I could totally identify with the author's love of John Hughes movies (with red hair and brown eyes I was a total Molly Ringwald wannabe), the earthmoving debut of MTV (…if we only got to see the mirror smashing in slow motion, this would be the perfect cinematic experience of my young life. Sweet mother of Christ -- the mirror!...), and experiencing technobeat at a European disco (although he went to Spain, I was in Florence at the Space Electronic Video Discotheque, which, as I have just looked it up, still exists).





I could totally not identify with cassingles (this took up a whole chapter and I've never heard of them -- did we not have them in Canada?), the Charlie Sheen movie Wraith (he gives the entire plot of this movie I've never heard of and I did. not. care.), and most especially, his undying love for Duran Duran (that he doesn't make a case for, you either get them or you don't). 

In 1982, at the beginning of grade 10, my family moved to Lethbridge, Alberta and I was pretty lonely and friendless at first. There were a couple of freaky looking new wave girls who were friendly to me, and as much as I could have used their company, when they identified themselves as Durannies, I thought they were speaking a different language and I shied away. It may have been this discomfort that led me to stay away from Duran Duran, but I always had a smile and chat relationship with these girls. By the end of high school, I had totally committed to all the 80's fashion fads from neon to medallions at the throat of my button up shirts, and although I was friendly to everyone, the only people who really knew me were my close friends. At graduation, the cool girls who organised the party and the year book read out the Class Will, where they tried to include all of the graduation class, even those of us that they never even knew.
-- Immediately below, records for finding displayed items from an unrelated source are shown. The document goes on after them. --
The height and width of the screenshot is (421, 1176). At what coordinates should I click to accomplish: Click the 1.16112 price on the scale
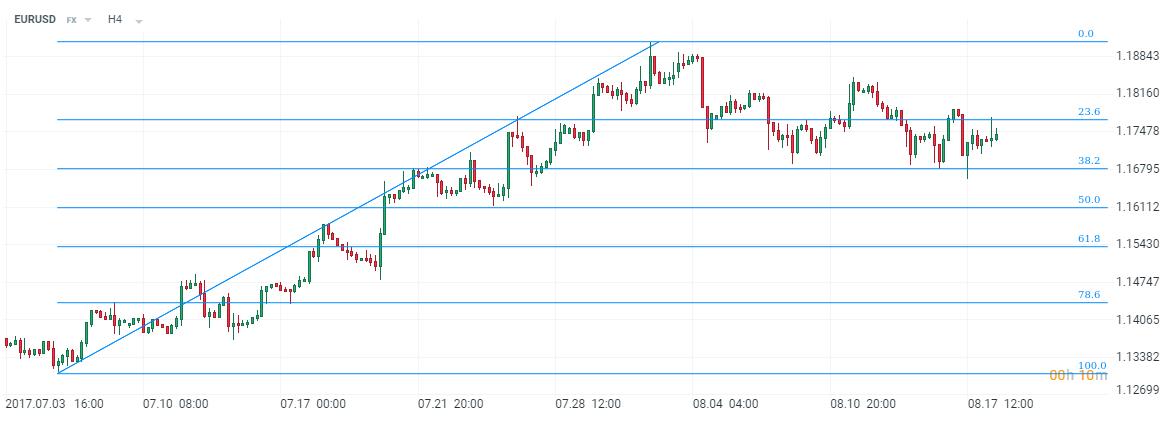click(x=1138, y=206)
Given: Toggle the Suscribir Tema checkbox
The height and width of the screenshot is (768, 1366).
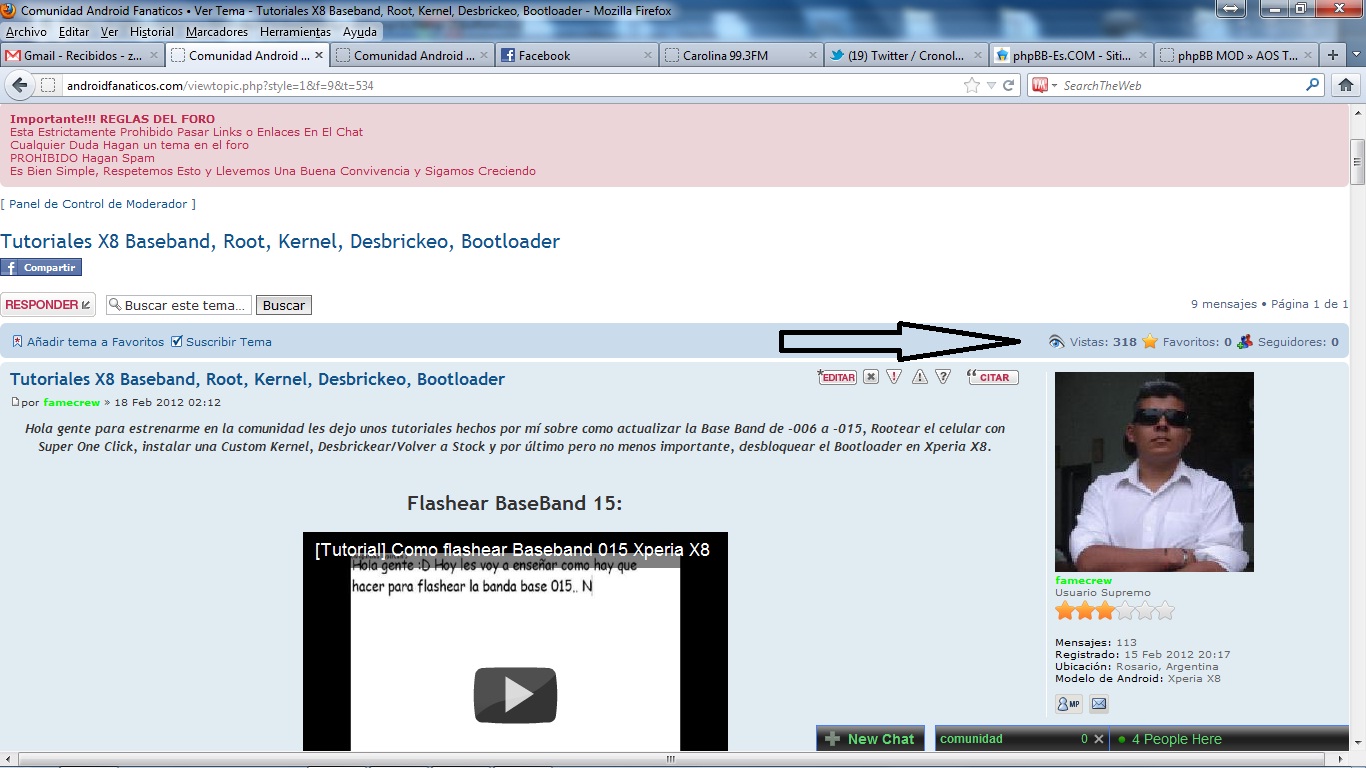Looking at the screenshot, I should click(177, 342).
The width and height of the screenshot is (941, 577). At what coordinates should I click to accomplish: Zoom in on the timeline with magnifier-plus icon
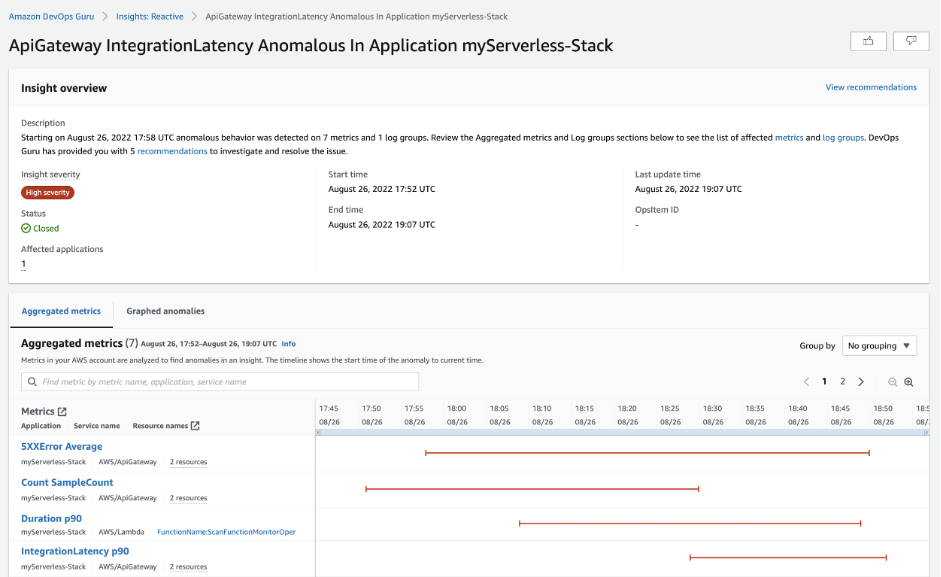pyautogui.click(x=909, y=382)
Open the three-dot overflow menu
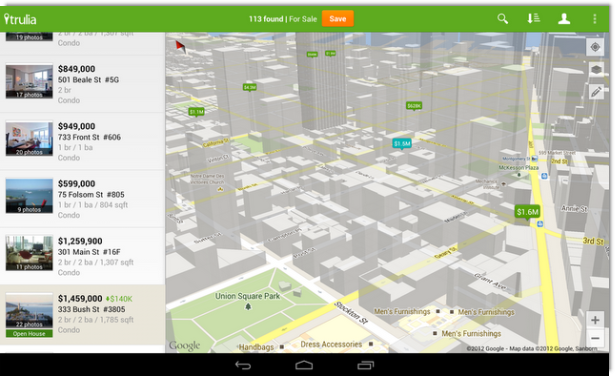The image size is (615, 376). (595, 18)
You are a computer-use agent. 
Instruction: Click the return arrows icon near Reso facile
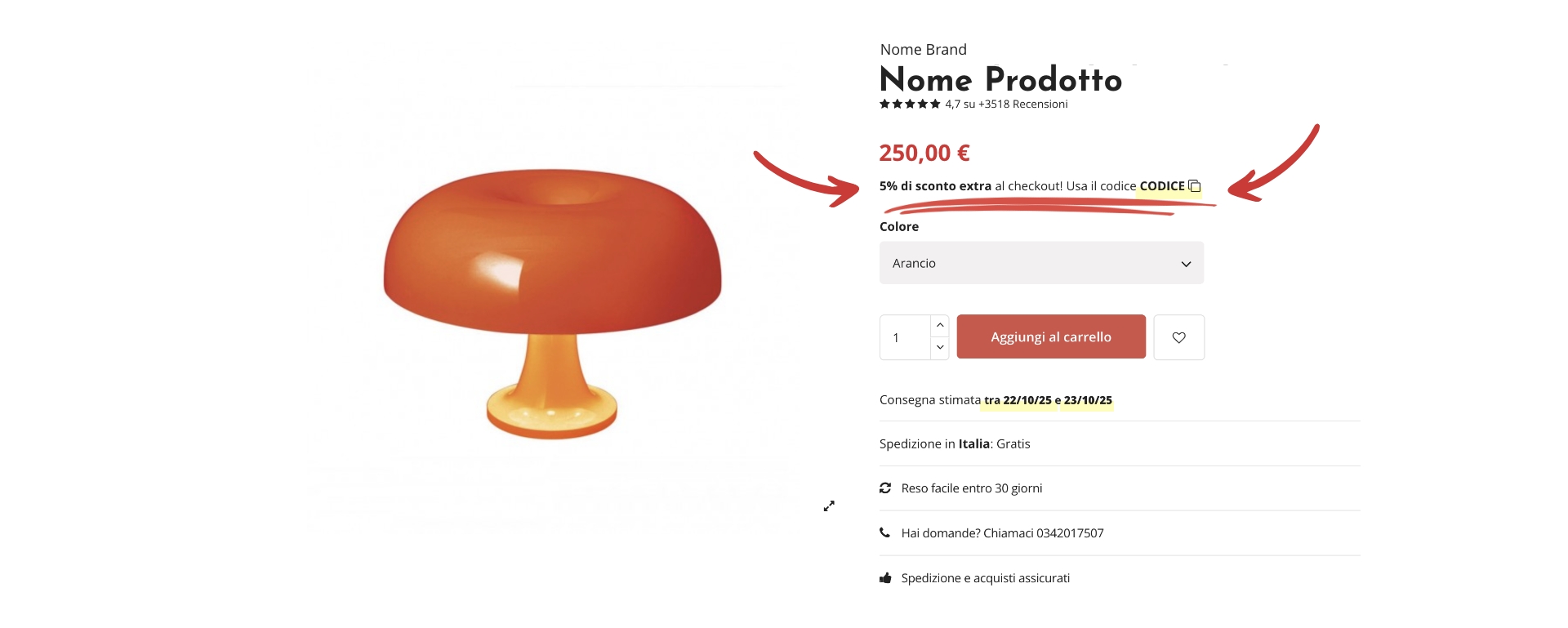click(884, 488)
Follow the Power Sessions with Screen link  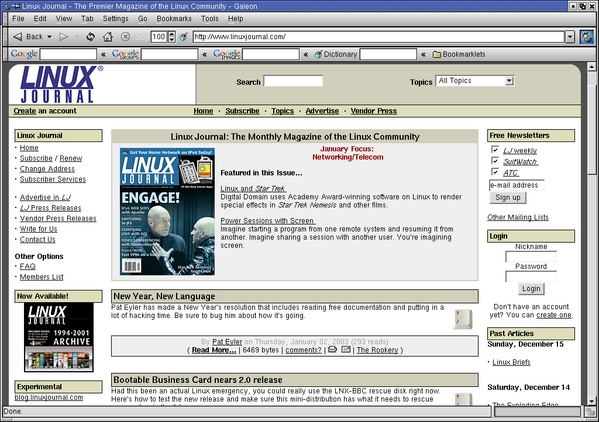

There were plenty of inside jokes about who throws up the most at parties and who's a terrible driver and which couples would be together forever. My line:

R____ L____ leaves CCH his colourful artistic talents on canvas, but is getting a run for his money from Krista __, D_____ M_____, and V____ M_____, who all seem to give bright a new meaning.

So, these girls who didn't know me lumped me in with the two new wave girls, just because we all liked neon. It was astounding to me that to strangers I may have been just as freaky looking as the Durannies, but given the choice of hanging out with them or the cool girls, I'd choose the freaks all day long.

As for this book, I'm left thinking that a memoir needs to be either: a) So mind-bogglingly outside the realm of my own existence that I am fascinated by the details; or b) So universal that I learn something about myself through the evaluation of someone else's experience. Talking to Girls About Duran Duran falls somewhere in the middle, and I think that's where it falls short. It's too mundane to excite and too personal to relate to, but I could totally imagine writing a book like this; only the songs would be different, and I wouldn't expect anyone else to be interested in reading it.

I'll end on a positive, a quote I liked but couldn't fit in. After reading that David Bowie was reportedly bisexual, Sheffield thought:


I had no idea what either "reportedly" or "bisexual" meant, but I knew now that rock and roll was as sinister and excellent as I always feared it was.


Sinister and excellent, just like the 80's.